*TASK REQUIREMENTS*.
The records that follow are to be transcribed word for word.

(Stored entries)
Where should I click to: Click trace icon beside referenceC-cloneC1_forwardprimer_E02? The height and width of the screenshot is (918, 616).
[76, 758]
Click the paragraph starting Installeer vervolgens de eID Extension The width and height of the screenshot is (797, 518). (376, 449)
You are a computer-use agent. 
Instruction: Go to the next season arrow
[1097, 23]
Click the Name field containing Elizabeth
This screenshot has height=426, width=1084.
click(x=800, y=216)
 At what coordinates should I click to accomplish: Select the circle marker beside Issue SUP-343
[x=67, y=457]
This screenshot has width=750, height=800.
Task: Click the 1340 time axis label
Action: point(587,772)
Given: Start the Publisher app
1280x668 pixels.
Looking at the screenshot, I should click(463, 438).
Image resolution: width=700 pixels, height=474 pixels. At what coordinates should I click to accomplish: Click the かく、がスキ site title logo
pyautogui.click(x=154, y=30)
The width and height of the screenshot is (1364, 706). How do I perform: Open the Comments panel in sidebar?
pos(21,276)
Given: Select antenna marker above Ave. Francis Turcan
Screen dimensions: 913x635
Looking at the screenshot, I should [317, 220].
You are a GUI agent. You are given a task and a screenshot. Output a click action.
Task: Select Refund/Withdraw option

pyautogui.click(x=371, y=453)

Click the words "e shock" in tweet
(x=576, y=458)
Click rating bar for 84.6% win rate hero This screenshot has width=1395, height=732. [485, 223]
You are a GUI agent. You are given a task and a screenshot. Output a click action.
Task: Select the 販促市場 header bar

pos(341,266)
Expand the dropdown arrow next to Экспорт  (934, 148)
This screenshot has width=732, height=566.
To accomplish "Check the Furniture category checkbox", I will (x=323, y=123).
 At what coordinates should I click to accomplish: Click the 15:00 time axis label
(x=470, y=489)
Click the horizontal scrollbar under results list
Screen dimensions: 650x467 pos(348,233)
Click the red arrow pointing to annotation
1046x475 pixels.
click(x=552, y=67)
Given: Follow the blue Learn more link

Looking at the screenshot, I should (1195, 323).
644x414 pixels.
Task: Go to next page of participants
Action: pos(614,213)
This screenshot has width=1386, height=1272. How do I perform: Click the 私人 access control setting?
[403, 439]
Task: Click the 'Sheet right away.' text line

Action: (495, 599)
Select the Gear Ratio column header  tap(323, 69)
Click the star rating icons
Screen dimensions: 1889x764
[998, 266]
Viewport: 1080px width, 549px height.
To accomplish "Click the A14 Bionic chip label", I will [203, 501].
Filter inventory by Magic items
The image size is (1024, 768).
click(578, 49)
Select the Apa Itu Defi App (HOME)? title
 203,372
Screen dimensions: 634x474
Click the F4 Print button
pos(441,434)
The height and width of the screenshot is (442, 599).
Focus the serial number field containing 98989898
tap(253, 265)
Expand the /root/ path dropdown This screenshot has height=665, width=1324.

*TASK RESPONSE*.
Where should I click to: Click trace icon beside referenceC-cloneC1_forwardprimer_E02? The height and width of the screenshot is (918, 616).
[76, 758]
Click the paragraph starting Installeer vervolgens de eID Extension The width and height of the screenshot is (797, 518). (376, 449)
You are a computer-use agent. 
Instruction: Go to the next season arrow
[1097, 23]
Click the Name field containing Elizabeth
This screenshot has height=426, width=1084.
click(x=800, y=216)
 At what coordinates should I click to accomplish: Select the circle marker beside Issue SUP-343
[x=67, y=457]
This screenshot has width=750, height=800.
Task: Click the 1340 time axis label
Action: point(587,772)
Given: Start the Publisher app
1280x668 pixels.
Looking at the screenshot, I should click(463, 438).
Image resolution: width=700 pixels, height=474 pixels. At what coordinates should I click to accomplish: Click the かく、がスキ site title logo
pyautogui.click(x=154, y=30)
The width and height of the screenshot is (1364, 706). How do I perform: Open the Comments panel in sidebar?
pos(21,276)
Given: Select antenna marker above Ave. Francis Turcan
Screen dimensions: 913x635
Looking at the screenshot, I should [317, 220].
You are a GUI agent. You are given a task and a screenshot. Output a click action.
Task: Select Refund/Withdraw option

pyautogui.click(x=371, y=453)

Click the words "e shock" in tweet
(x=576, y=458)
Click rating bar for 84.6% win rate hero This screenshot has width=1395, height=732. [485, 223]
You are a GUI agent. You are given a task and a screenshot. Output a click action.
Task: Select the 販促市場 header bar

pos(341,266)
Expand the dropdown arrow next to Экспорт  (934, 148)
This screenshot has width=732, height=566.
To accomplish "Check the Furniture category checkbox", I will (x=323, y=123).
 At what coordinates should I click to accomplish: Click the 15:00 time axis label
(x=470, y=489)
Click the horizontal scrollbar under results list
Screen dimensions: 650x467 pos(348,233)
Click the red arrow pointing to annotation
1046x475 pixels.
click(x=552, y=67)
Given: Follow the blue Learn more link

Looking at the screenshot, I should (1195, 323).
644x414 pixels.
Task: Go to next page of participants
Action: pos(614,213)
This screenshot has width=1386, height=1272. How do I perform: Click the 私人 access control setting?
[403, 439]
Task: Click the 'Sheet right away.' text line

Action: (495, 599)
Select the Gear Ratio column header  tap(323, 69)
Click the star rating icons
Screen dimensions: 1889x764
[998, 266]
Viewport: 1080px width, 549px height.
To accomplish "Click the A14 Bionic chip label", I will [203, 501].
Filter inventory by Magic items
The image size is (1024, 768).
click(578, 49)
Select the Apa Itu Defi App (HOME)? title
 203,372
Screen dimensions: 634x474
Click the F4 Print button
pos(441,434)
The height and width of the screenshot is (442, 599).
Focus the serial number field containing 98989898
tap(253, 265)
Expand the /root/ path dropdown This screenshot has height=665, width=1324.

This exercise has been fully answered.